══ Data

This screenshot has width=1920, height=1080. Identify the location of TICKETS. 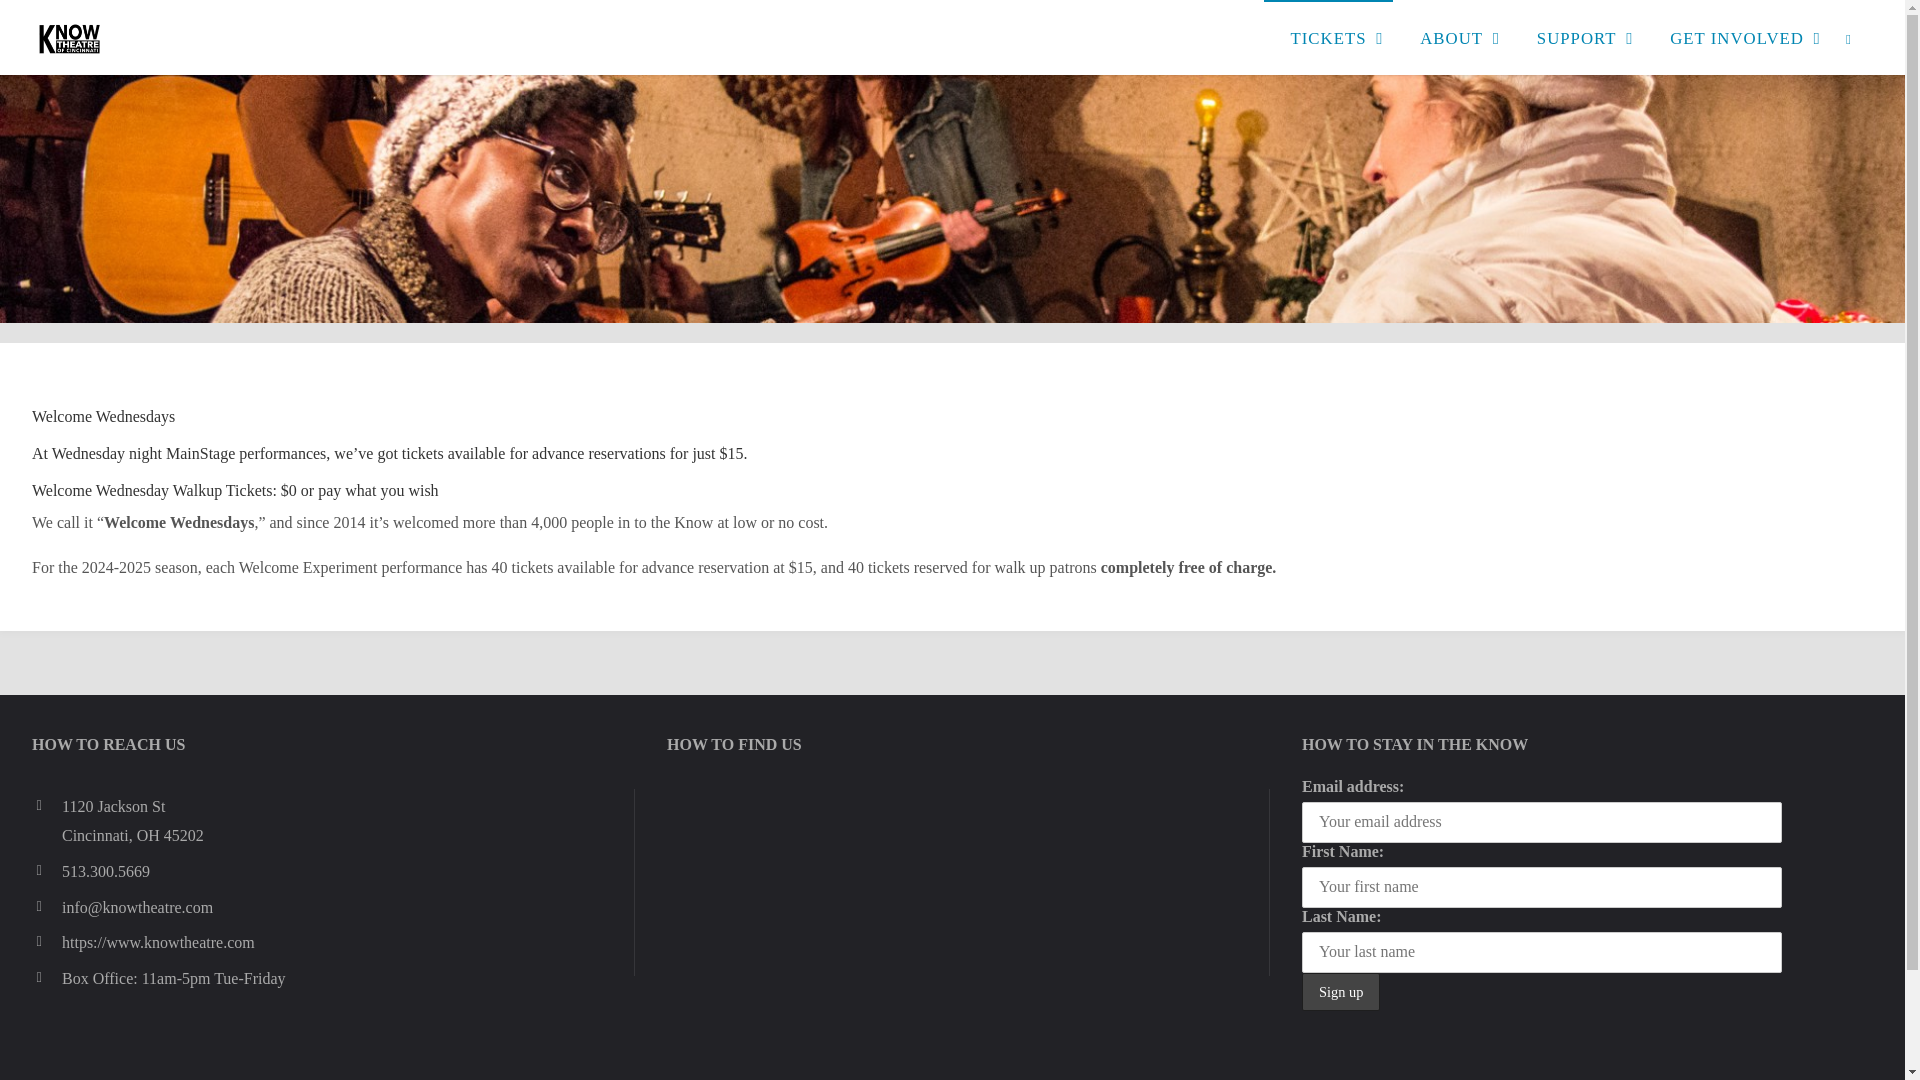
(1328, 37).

════
══ Data

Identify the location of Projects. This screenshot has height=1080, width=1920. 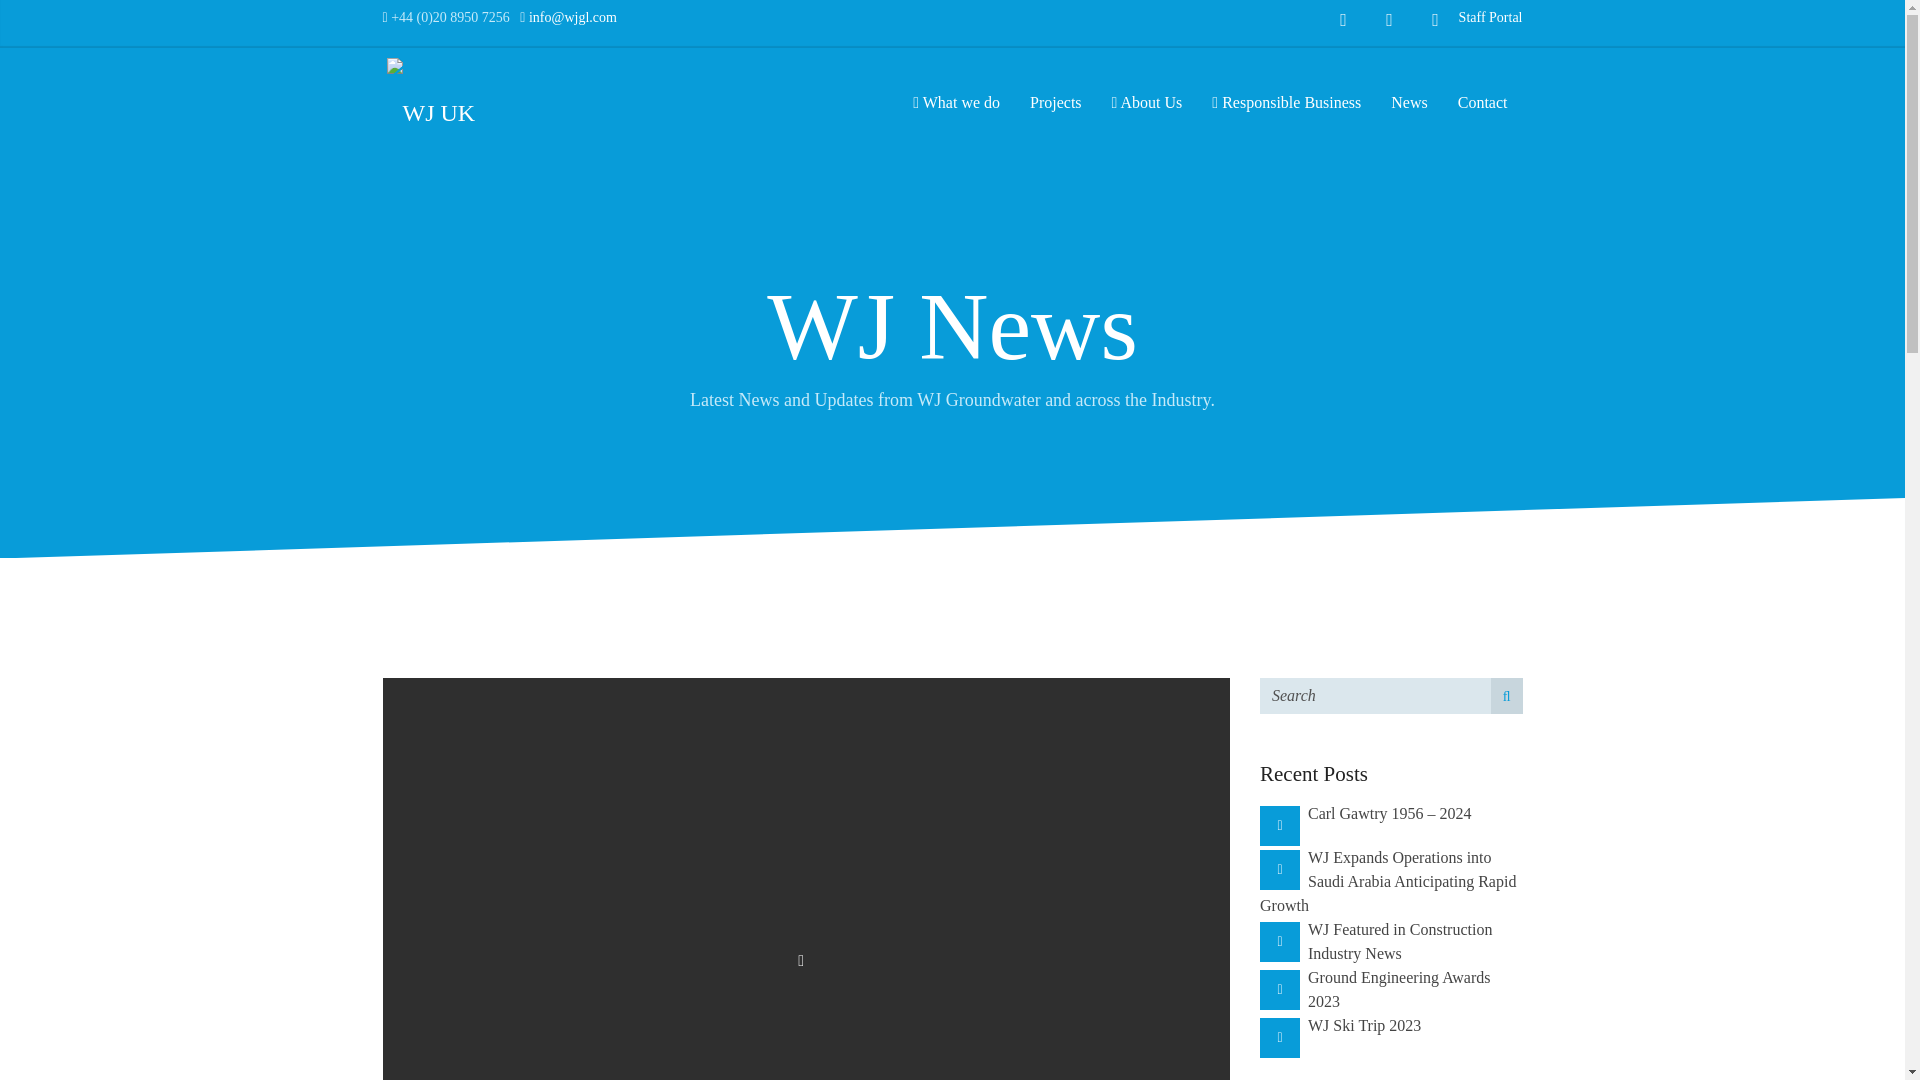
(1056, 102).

════
══ Data

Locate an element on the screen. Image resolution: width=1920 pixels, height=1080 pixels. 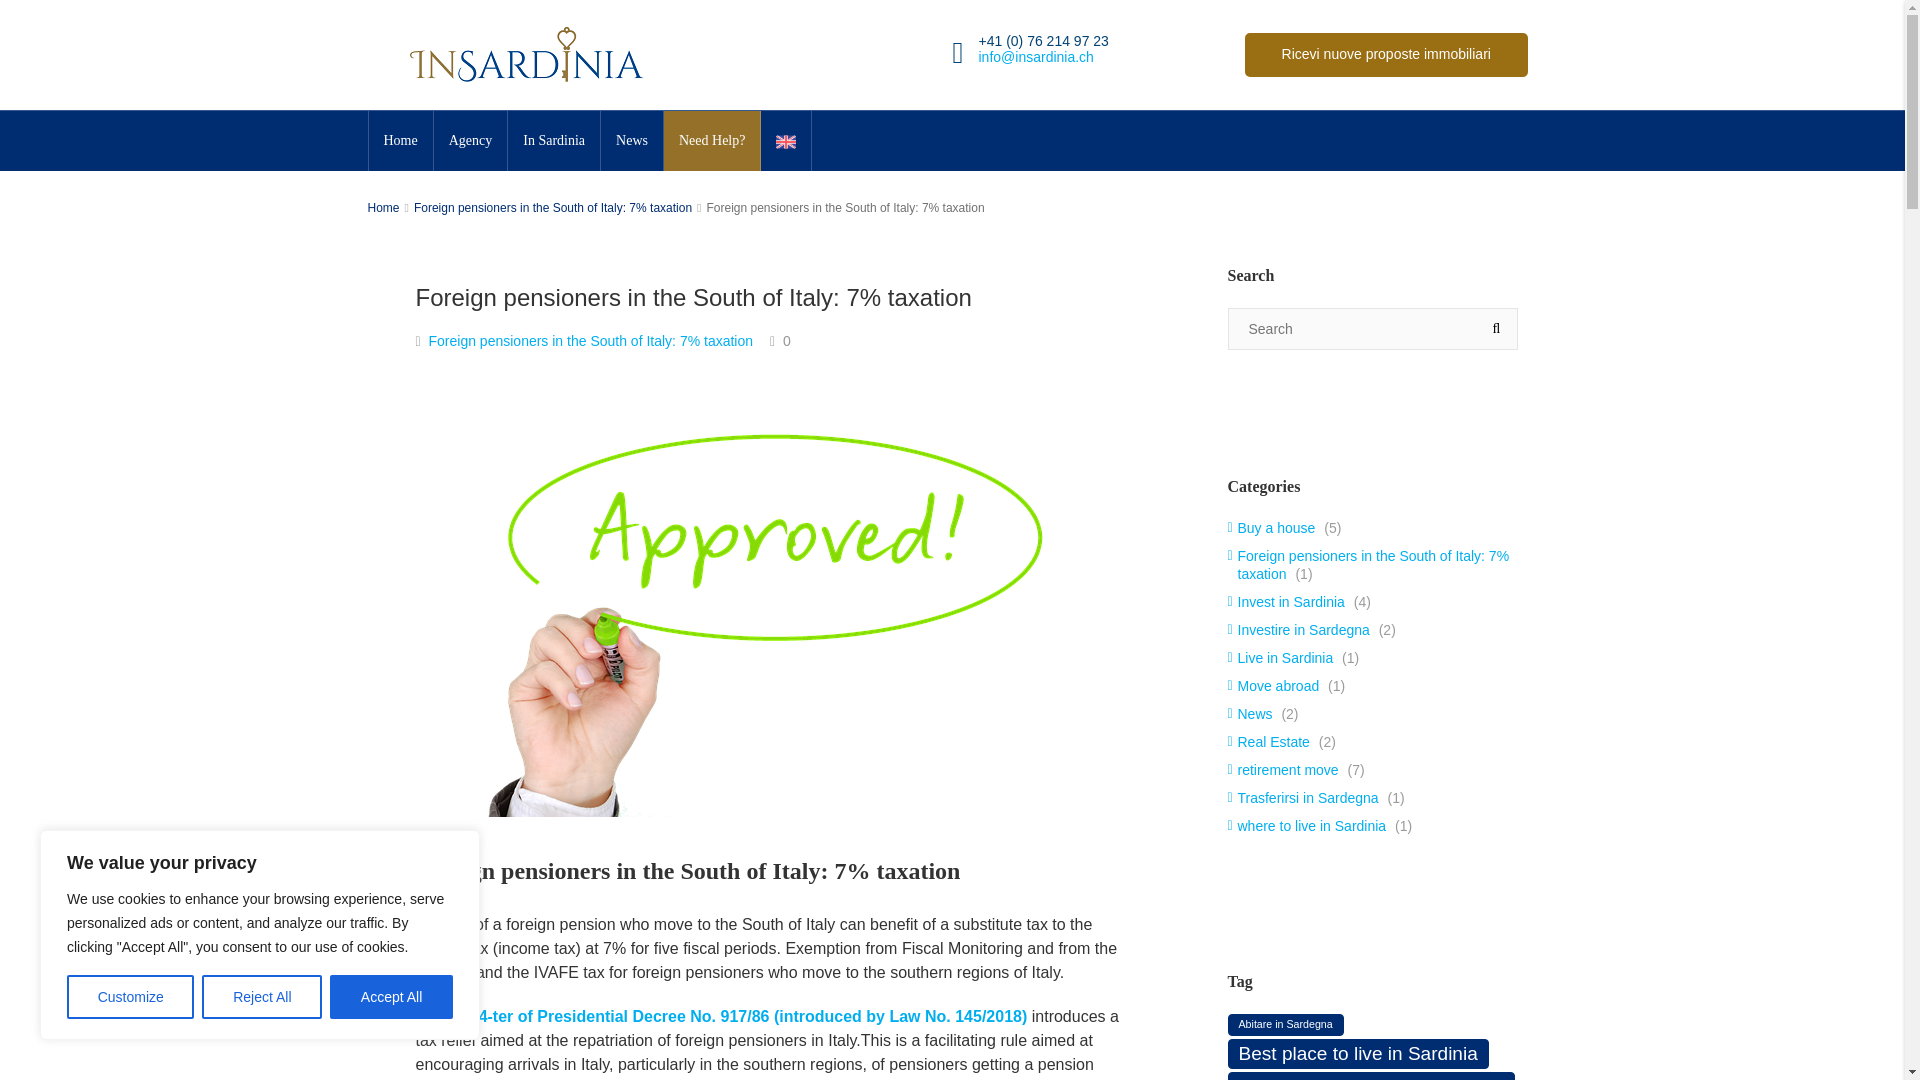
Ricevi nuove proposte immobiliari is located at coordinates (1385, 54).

════

- [What the task requires]: Copy the entries from the line with "This screenshot has width=1920, height=1080." up to and including the line with "(1328, 37).", switching "TICKETS" to "EVENTS" and keeping everything else the same. Leave the pictures out.

- [The result]:
This screenshot has width=1920, height=1080. Identify the location of EVENTS. 
(1328, 37).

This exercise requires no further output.